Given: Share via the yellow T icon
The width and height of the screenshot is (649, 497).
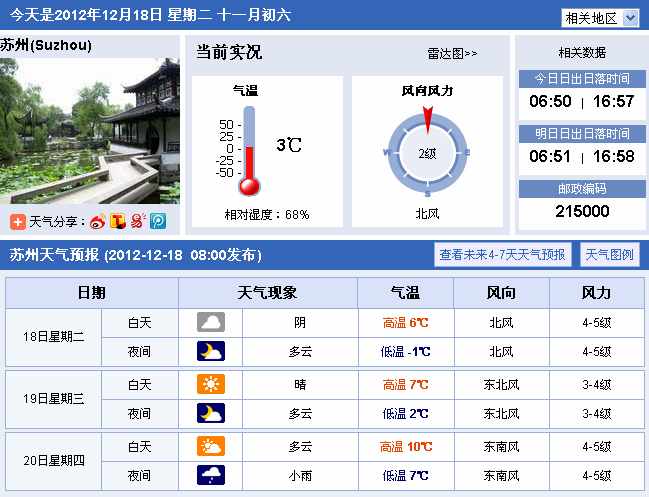Looking at the screenshot, I should pos(117,221).
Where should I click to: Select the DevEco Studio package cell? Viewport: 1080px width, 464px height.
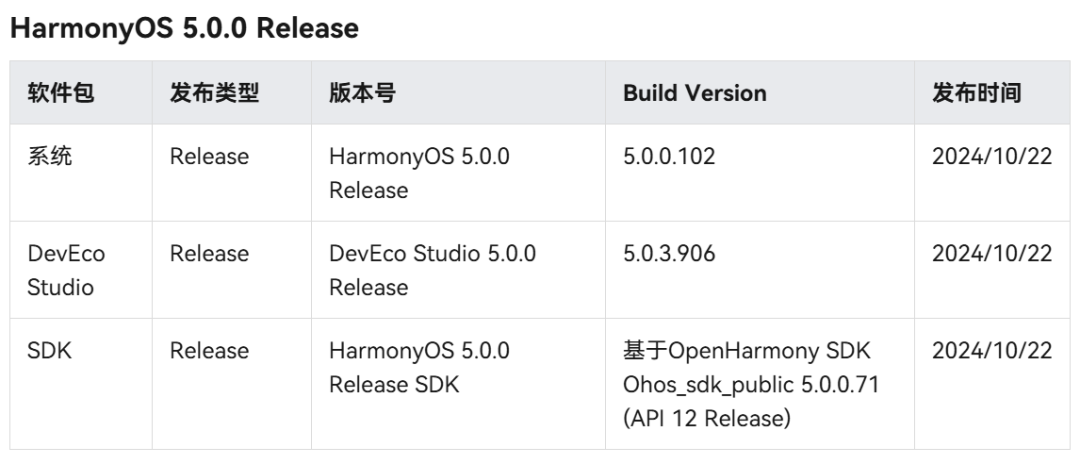[66, 270]
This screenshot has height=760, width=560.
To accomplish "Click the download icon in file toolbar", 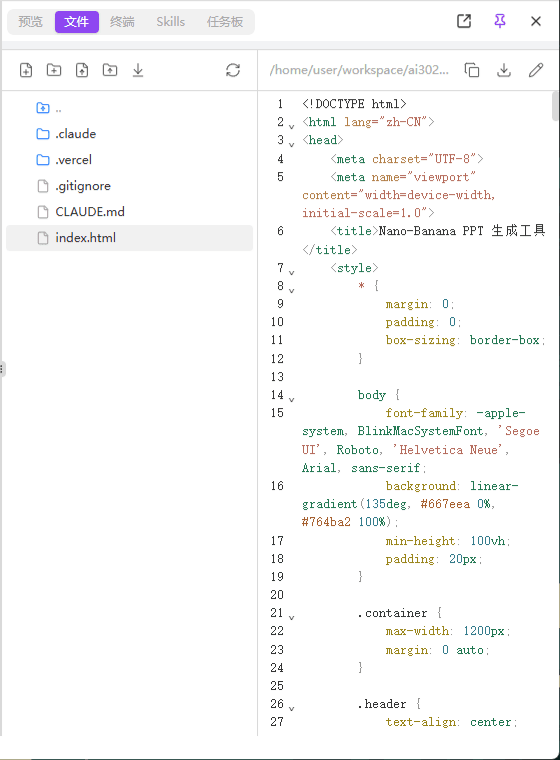I will pos(138,70).
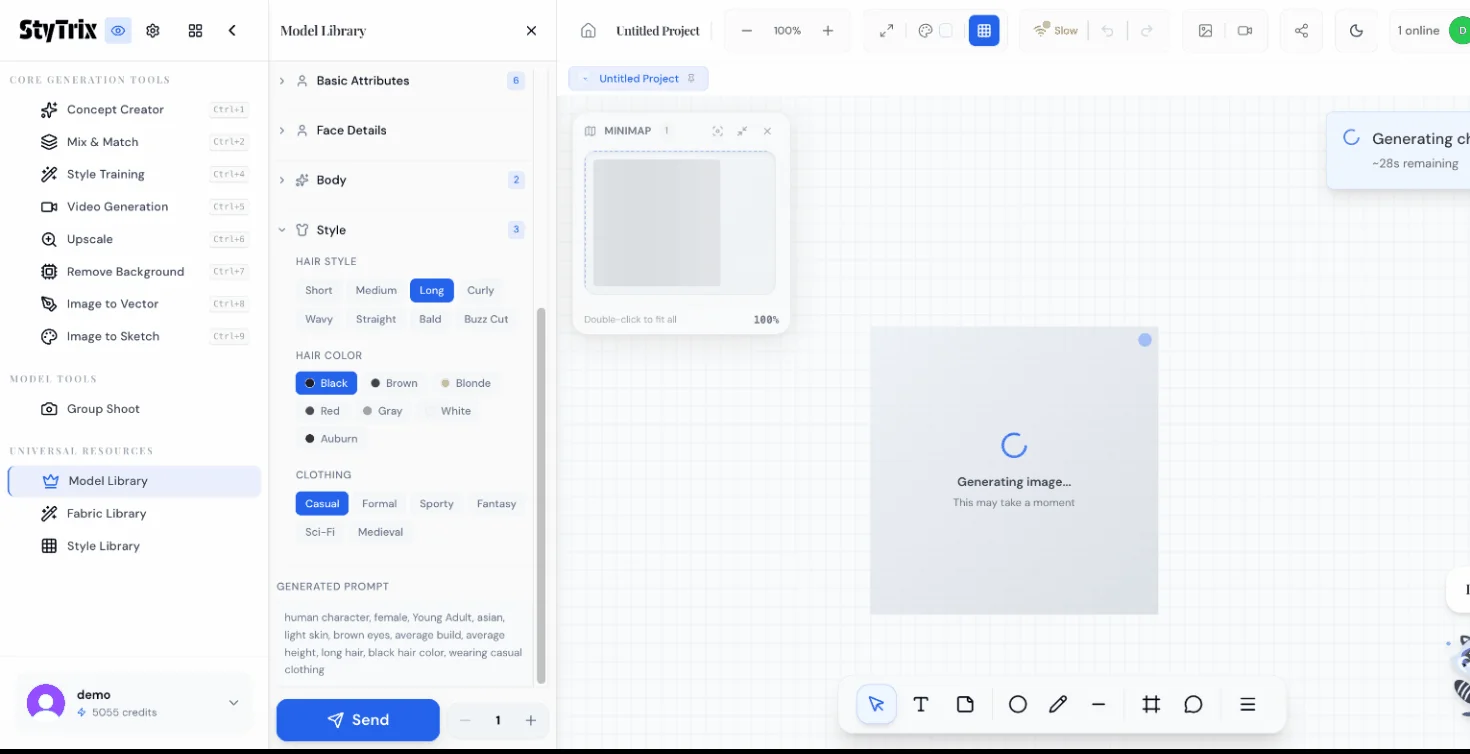Expand the Basic Attributes section
Image resolution: width=1470 pixels, height=754 pixels.
[362, 81]
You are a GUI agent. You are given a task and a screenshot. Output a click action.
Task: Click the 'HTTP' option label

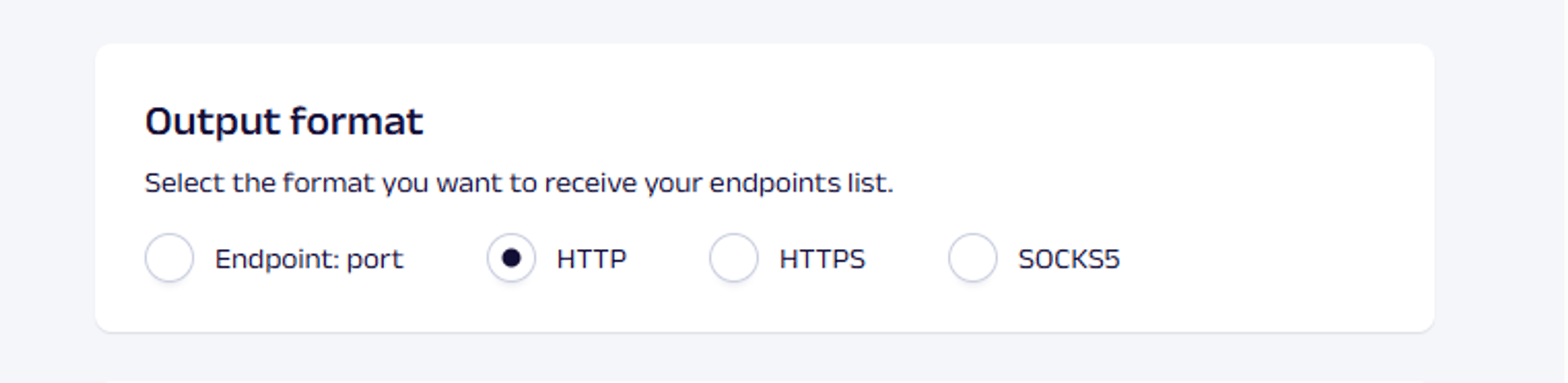(591, 259)
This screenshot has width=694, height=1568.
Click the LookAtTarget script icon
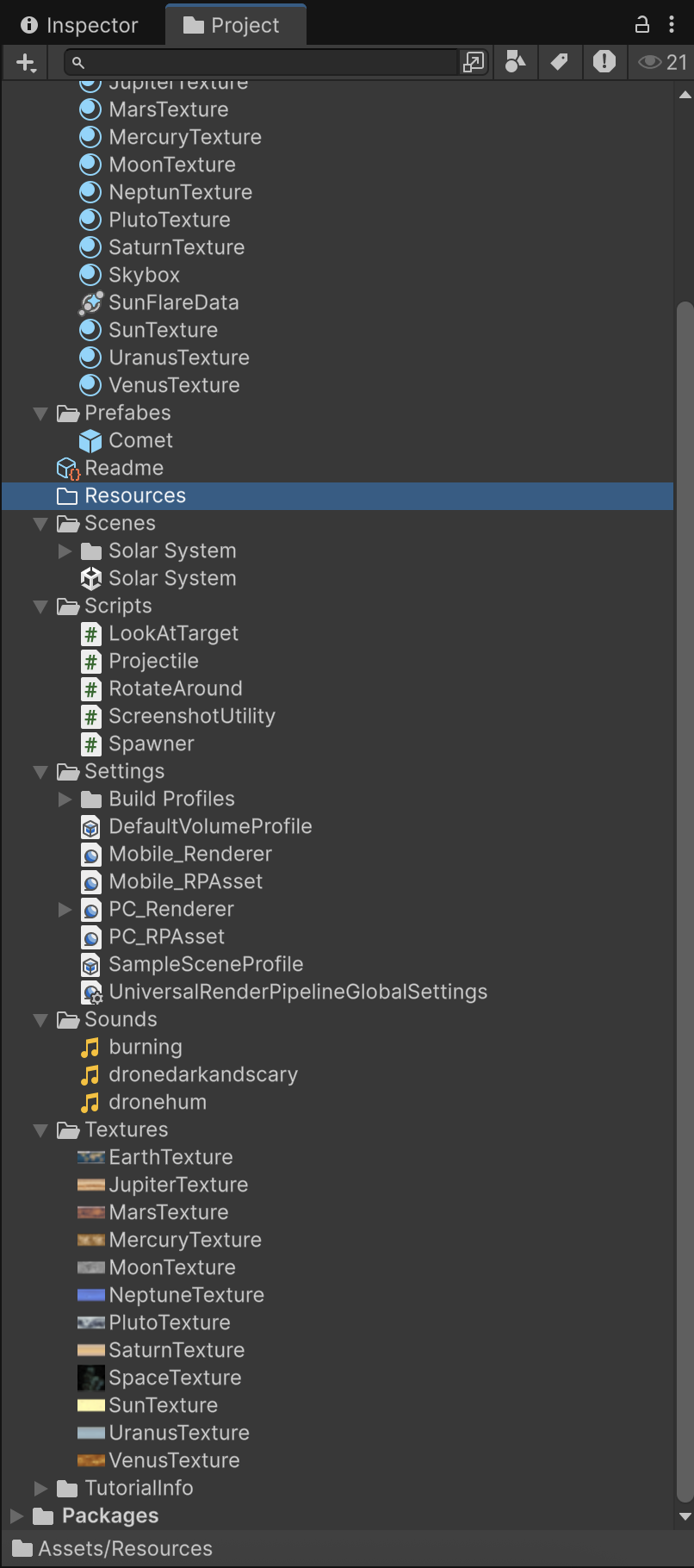coord(90,634)
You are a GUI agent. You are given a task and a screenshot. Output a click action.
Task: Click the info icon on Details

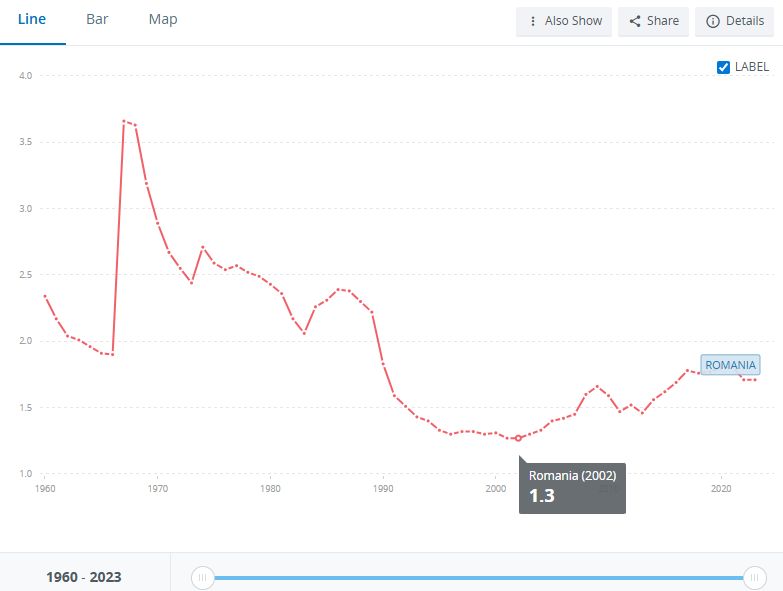(x=713, y=21)
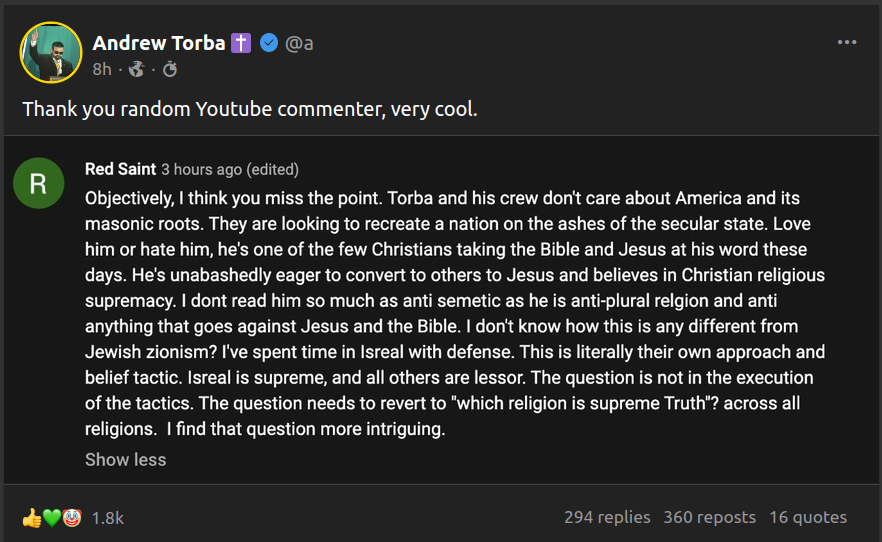The image size is (882, 542).
Task: Open the three-dots post options menu
Action: coord(847,42)
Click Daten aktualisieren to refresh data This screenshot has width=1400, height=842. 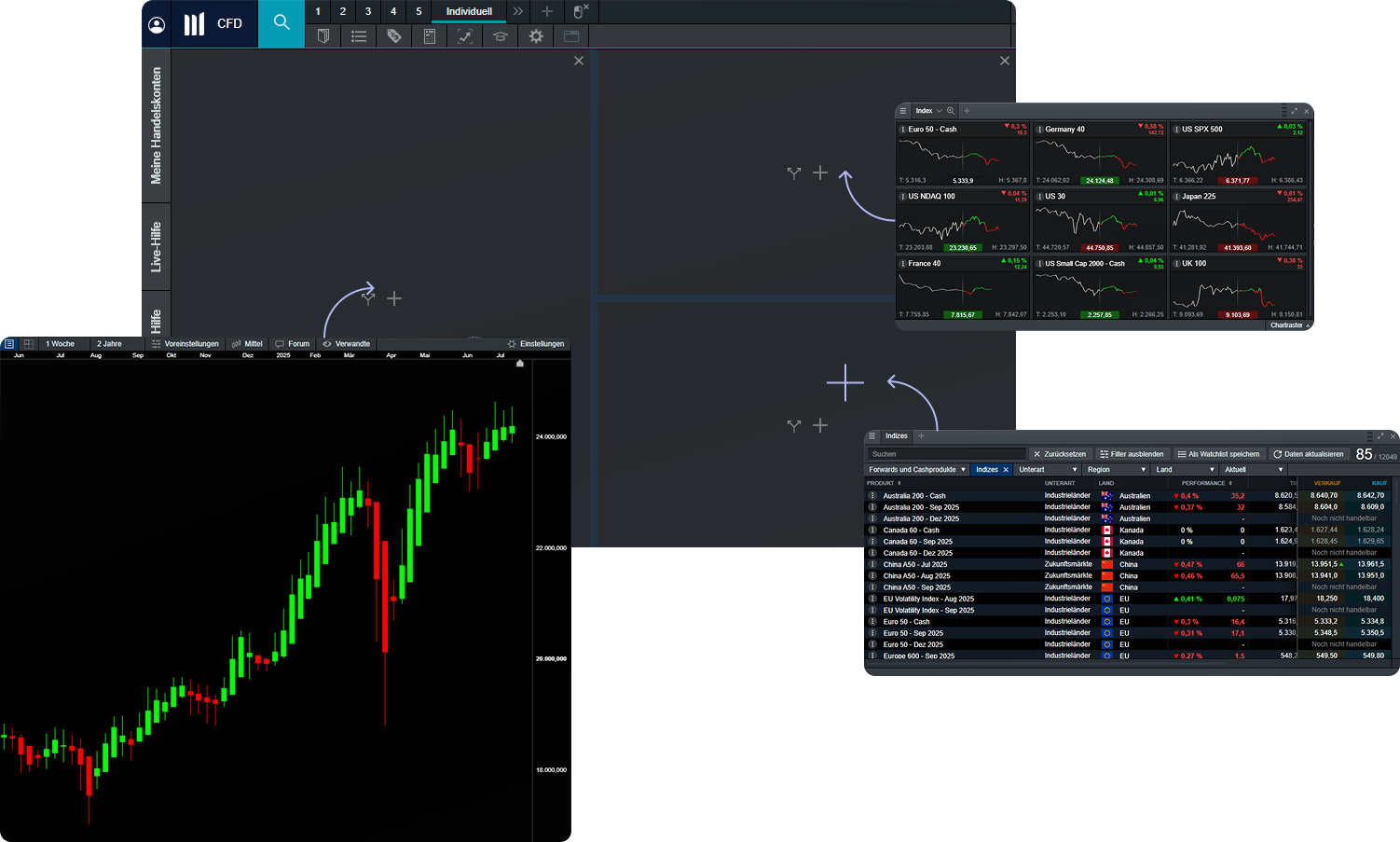pos(1309,454)
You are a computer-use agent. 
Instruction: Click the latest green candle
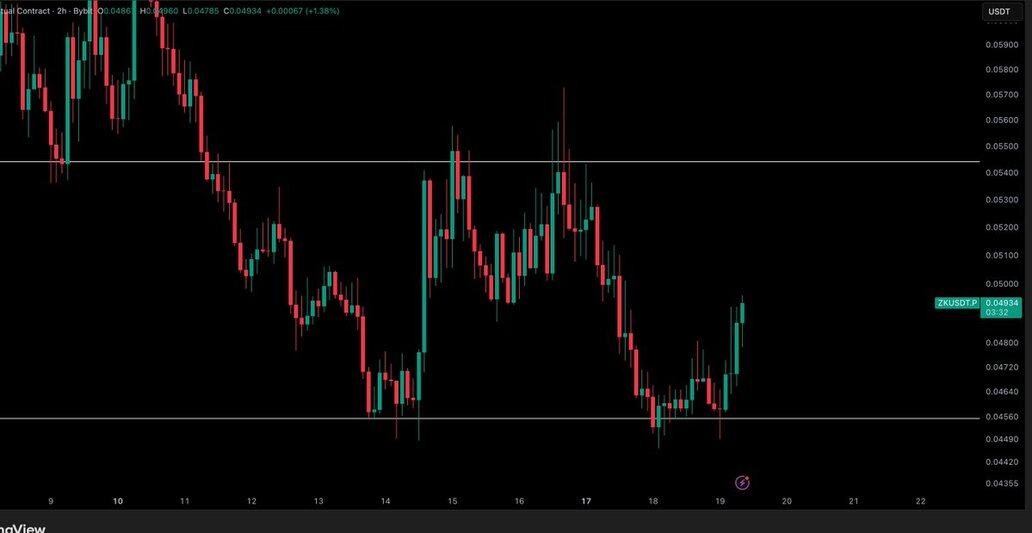(x=743, y=313)
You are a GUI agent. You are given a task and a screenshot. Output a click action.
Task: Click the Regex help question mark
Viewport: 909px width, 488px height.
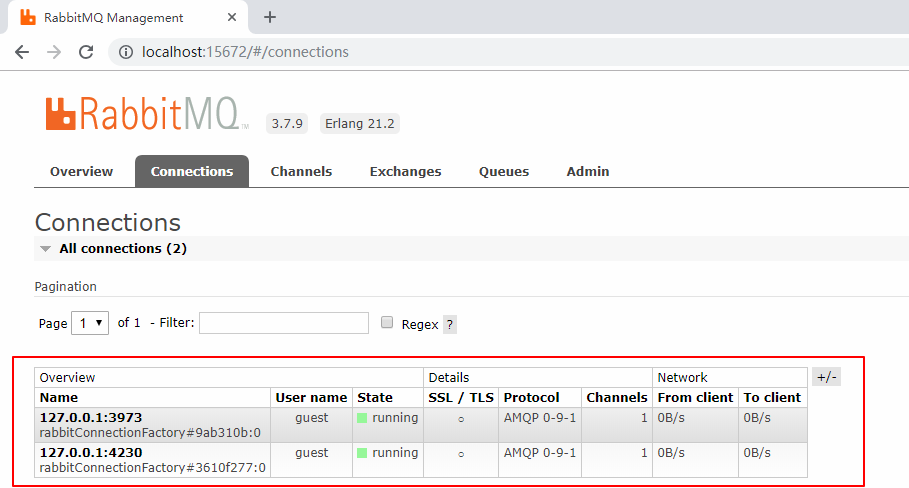(450, 324)
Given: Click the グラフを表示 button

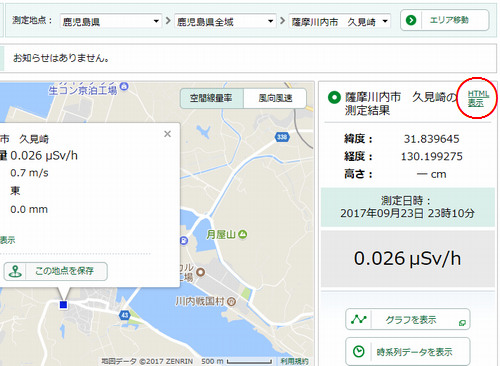Looking at the screenshot, I should 408,319.
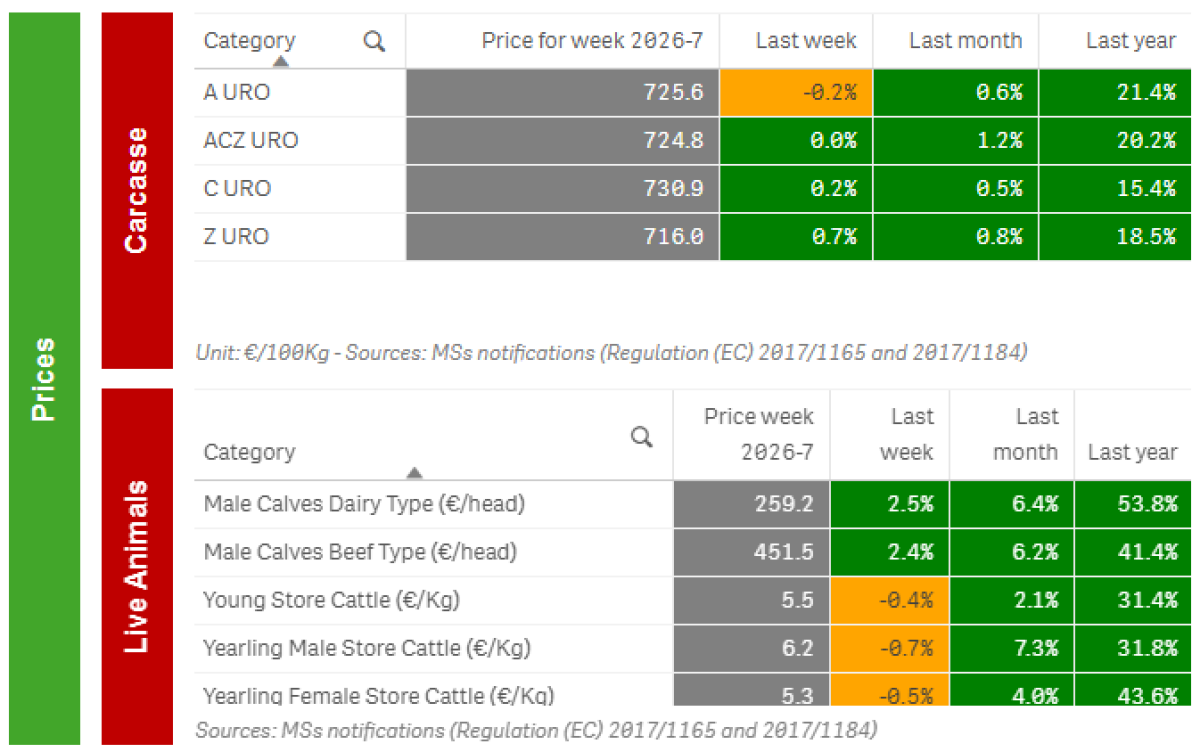Select Young Store Cattle category row
The width and height of the screenshot is (1200, 752).
point(331,600)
--
• **How to complete this task**
Exact repeat, pictures omitted: give every line from the top of the records down to and including the line with "This screenshot has height=760, width=560.".

• **Final answer**
Given: Share via the yellow T icon
The width and height of the screenshot is (649, 497).
Looking at the screenshot, I should pos(117,221).
Where should I click to: Select the DevEco Studio package cell? Viewport: 1080px width, 464px height.
[66, 270]
This screenshot has height=760, width=560.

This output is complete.